— BEGIN —
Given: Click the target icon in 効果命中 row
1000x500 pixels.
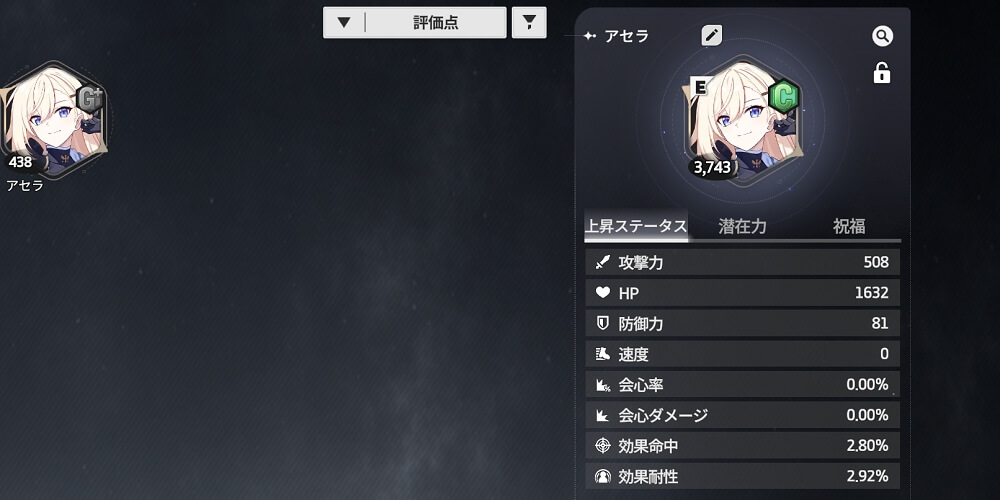Looking at the screenshot, I should (x=603, y=446).
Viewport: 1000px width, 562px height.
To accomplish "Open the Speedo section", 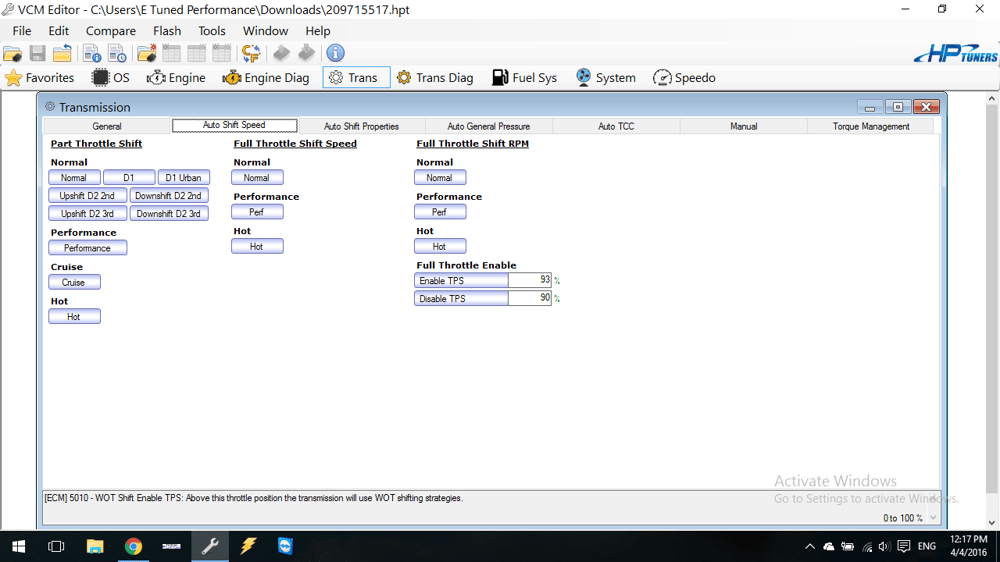I will point(684,77).
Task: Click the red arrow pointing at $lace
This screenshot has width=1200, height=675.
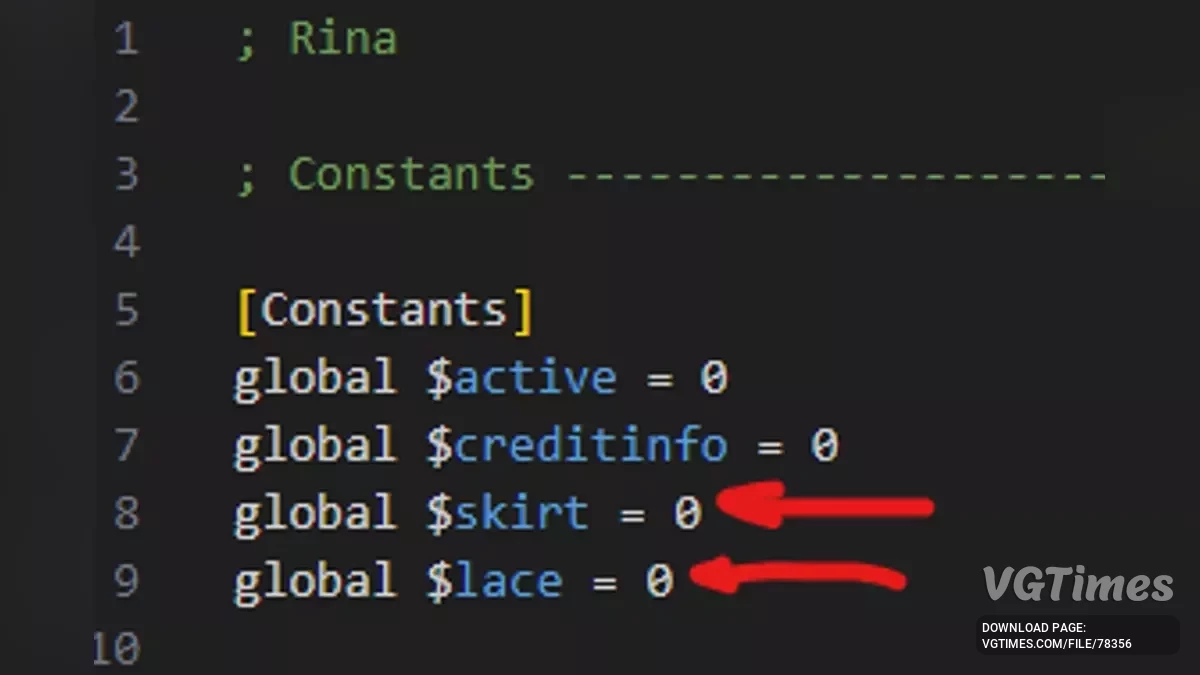Action: [x=798, y=577]
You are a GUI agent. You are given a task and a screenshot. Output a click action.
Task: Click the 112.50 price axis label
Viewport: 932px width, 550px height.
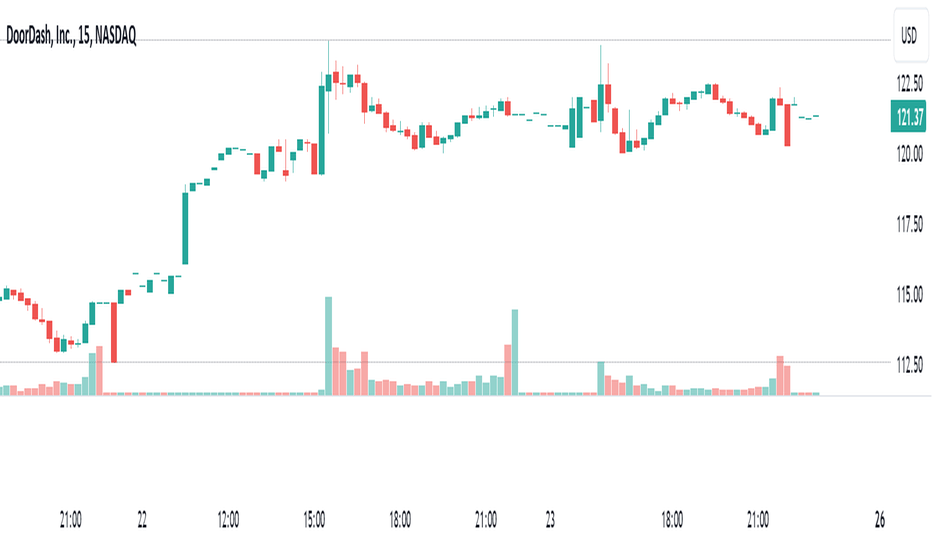909,364
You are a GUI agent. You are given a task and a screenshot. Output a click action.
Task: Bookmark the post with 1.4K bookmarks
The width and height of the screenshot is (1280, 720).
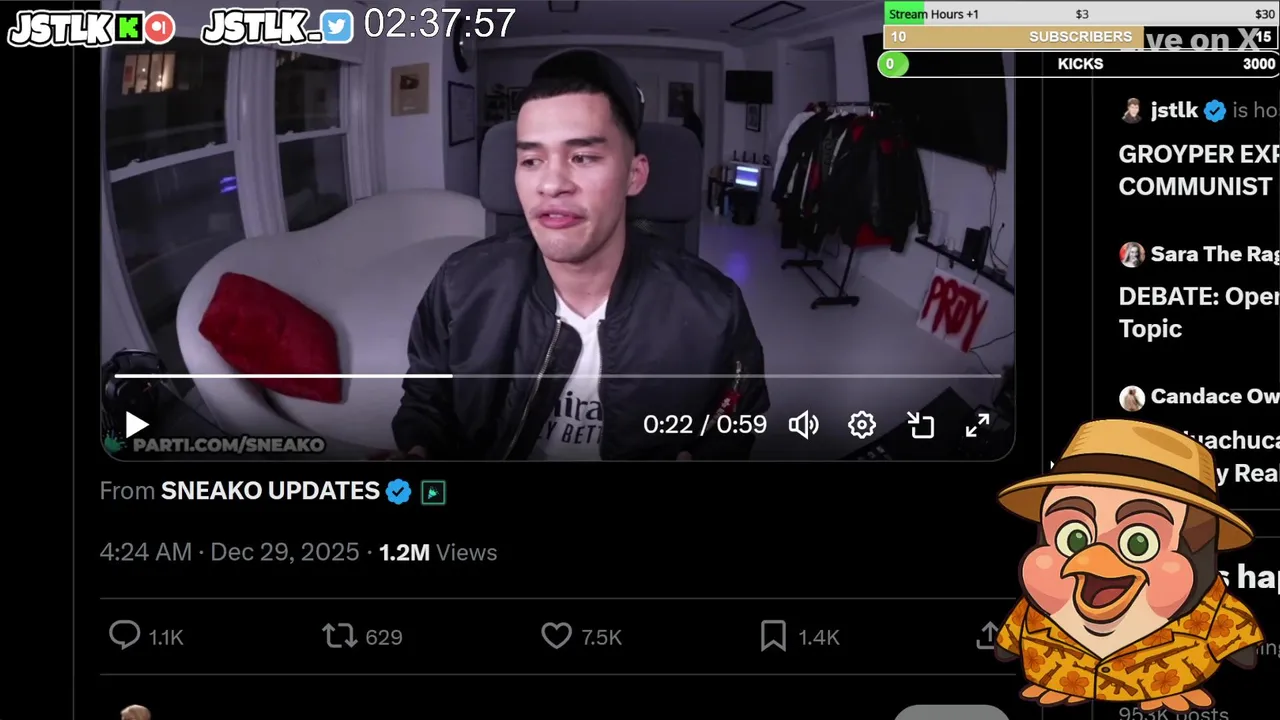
— END —
Required work: Rewrite every line from the one containing "Task: Click the red arrow pointing at $lace" through the end of the entries, keeping the request lines too. Multiply each coordinate in the answers by 0.6 and round to whole numbers, with halves rounding up; leave the pictures out.

Exercise answer:
Task: Click the red arrow pointing at $lace
This screenshot has width=1200, height=675.
Action: [x=479, y=346]
You are a GUI agent. You are given a task and a screenshot. Output a click action.
Task: Click the 112.50 price axis label
Viewport: 932px width, 550px height.
545,218
You are a GUI agent. You are given a task and a screenshot. Output a click action.
Task: Bookmark the post with 1.4K bookmarks
The width and height of the screenshot is (1280, 720).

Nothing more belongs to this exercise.